*** EXCERPT PROVIDED Section Begins ***
Minneapolis releases transcript of 911 call made before fatal police shooting

Police investigate the scene of an officer-involved shooting.
Police investigate the scene of an officer-involved shooting June 23, 2018, in Minneapolis.
Aaron Lavinsky | Star Tribune via AP

The city of Minneapolis has released a transcript of a 911 call that preceded the shooting death of 31-year-old Thurman Junior Blevins by Minneapolis police officers late last month.

The transcript doesn't differ significantly from what police and the Minnesota Bureau of Criminal Apprehension have already said about what led up to the shooting on the late afternoon of June 23, but the released transcript offers slightly more detail about what police were told.

The caller — who is not named — told the 911 operator that "there's a guy walking around shooting off his gun and he looks intoxicated." The caller said the man was shooting his gun "in the air and at the ground," and fired twice in a 15 minute period. The caller added that after the second shot, "everybody started running away."
*** EXCERPT PROVIDED Section Ends ***
- **TASK 1**
In the news report, reproduce the part that opens with the words containing "Police investigate the scene of an officer-involved shooting." and closes with "late last month.", swapping "scene" for "site".
- **TASK 2**
According to the news report, how old was Thurman Junior Blevins?
- **TASK 3**
Do these statements agree with the news report? (a) The caller is named in the transcript. (b) The caller said the man fired twice in a 15 minute period. (c) The shooting took place in the morning.
The listing that comes next is unrelated to the news report.
*** DATA SECTION Section Begins ***
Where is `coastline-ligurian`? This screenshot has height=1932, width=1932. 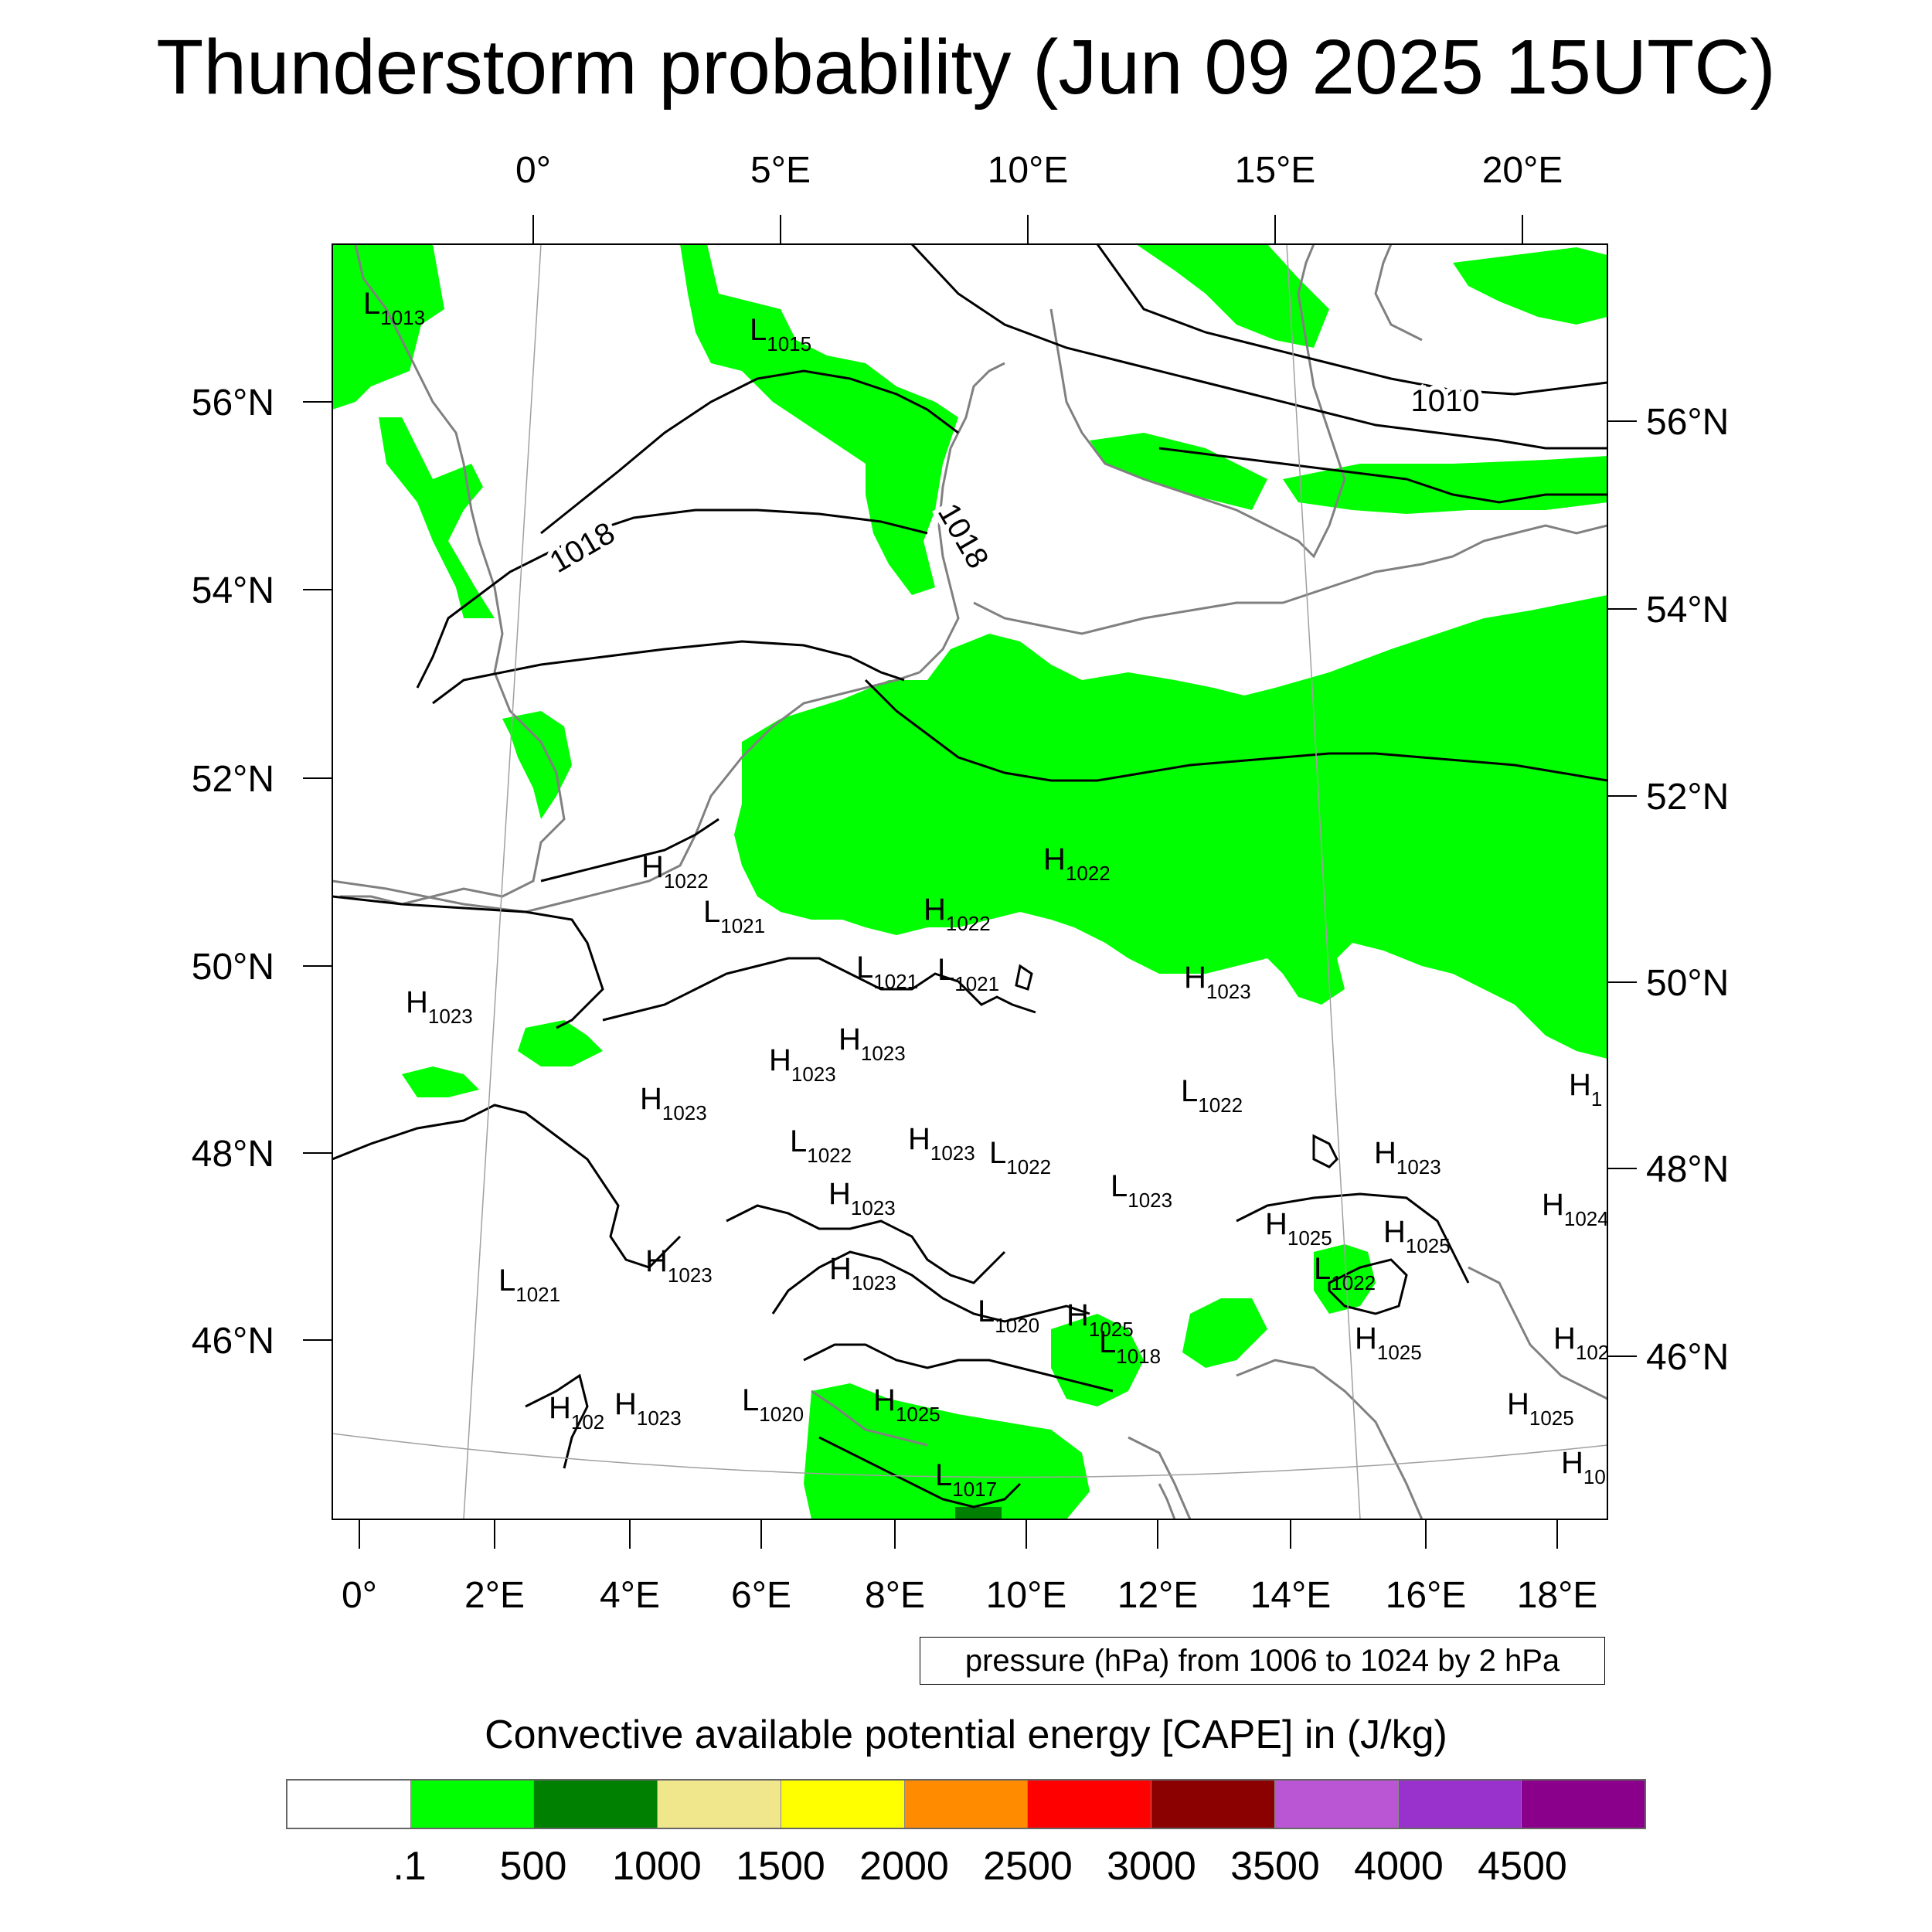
*** DATA SECTION Section Ends ***
- **EXERCISE OUTPUT 1**
Police investigate the site of an officer-involved shooting.
Police investigate the site of an officer-involved shooting June 23, 2018, in Minneapolis.
Aaron Lavinsky | Star Tribune via AP

The city of Minneapolis has released a transcript of a 911 call that preceded the shooting death of 31-year-old Thurman Junior Blevins by Minneapolis police officers late last month.

- **EXERCISE OUTPUT 2**
He was 31 years old.

- **EXERCISE OUTPUT 3**
(a) No: "The caller — who is not named —"
(b) Yes: "fired twice in a 15 minute period"
(c) No: "on the late afternoon of June 23"